**WHAT YOU SHOULD DO**:
Starting with the line that includes "The width and", write out every remaining line of the records below exactly as it appears, leaving out any images.
### MATERIAL FOR THE TASK
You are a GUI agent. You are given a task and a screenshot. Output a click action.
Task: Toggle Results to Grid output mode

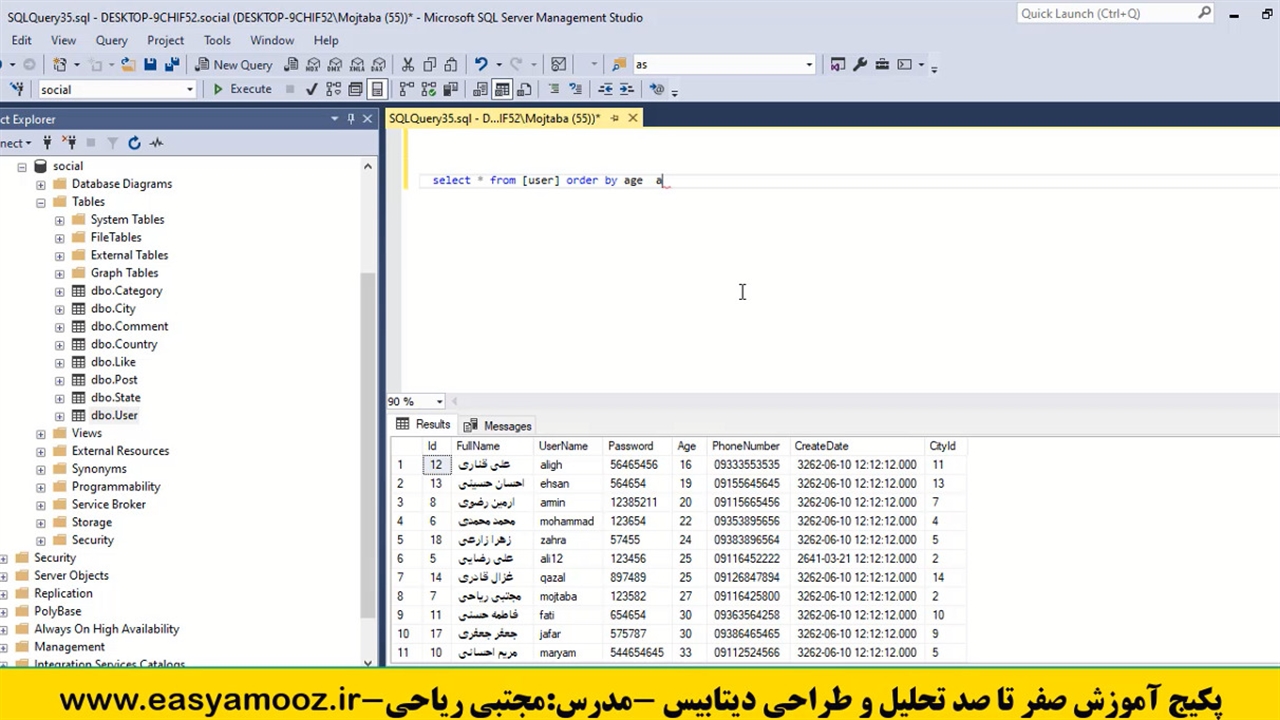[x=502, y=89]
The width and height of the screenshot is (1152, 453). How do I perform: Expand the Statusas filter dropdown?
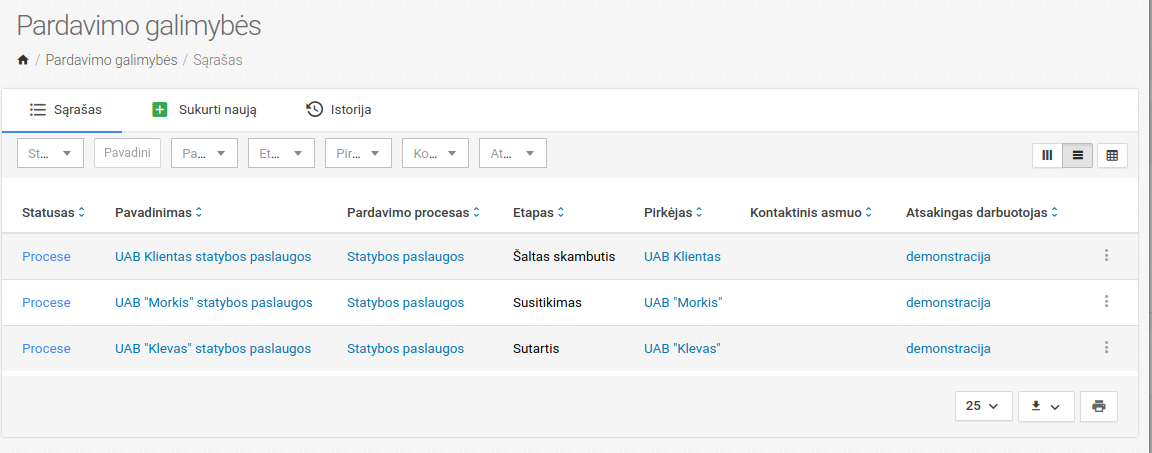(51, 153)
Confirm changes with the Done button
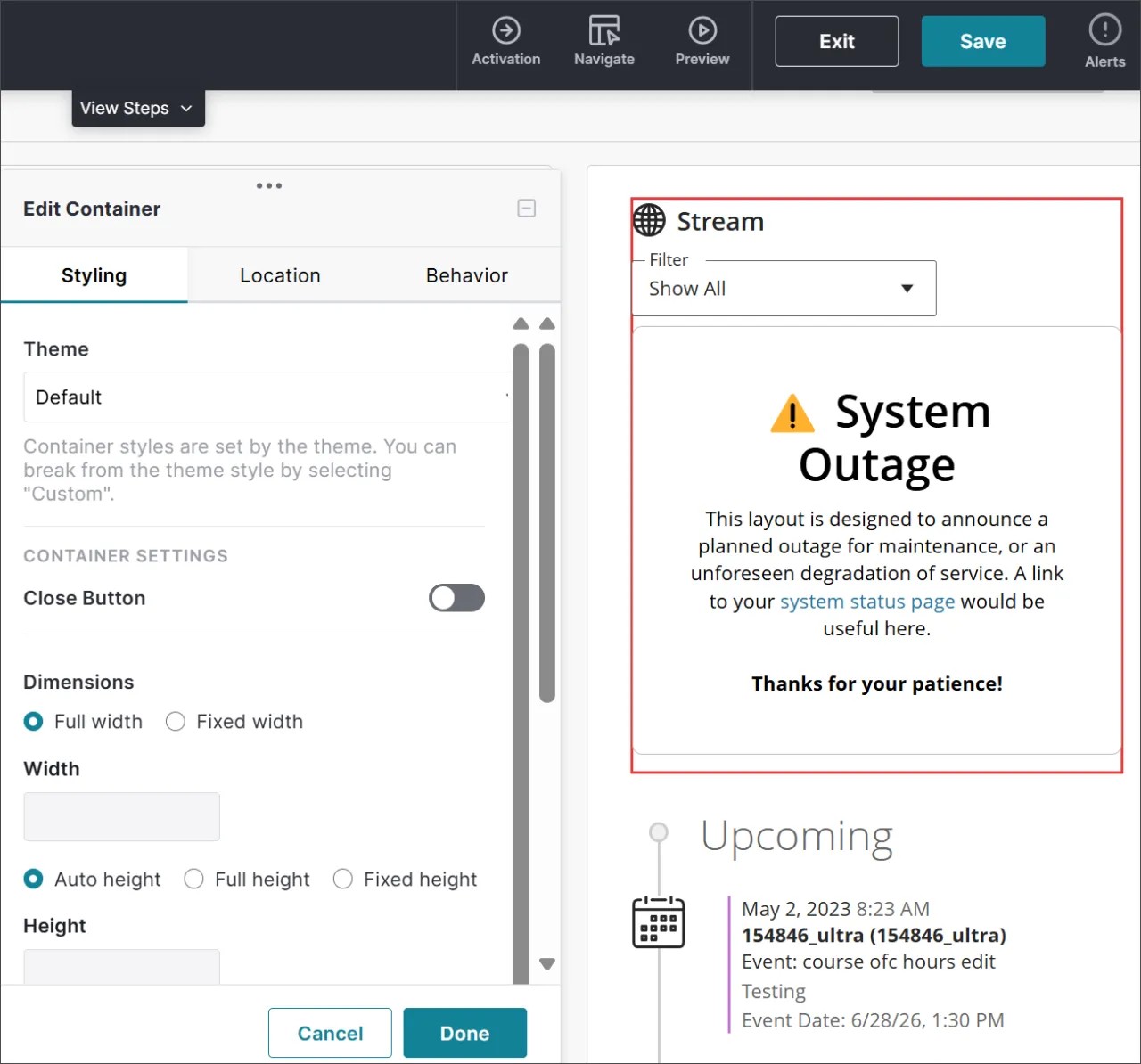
######
**ANSWER SECTION**:
The width and height of the screenshot is (1152, 453). How do I perform: Expand the Statusas filter dropdown?
(51, 153)
Confirm changes with the Done button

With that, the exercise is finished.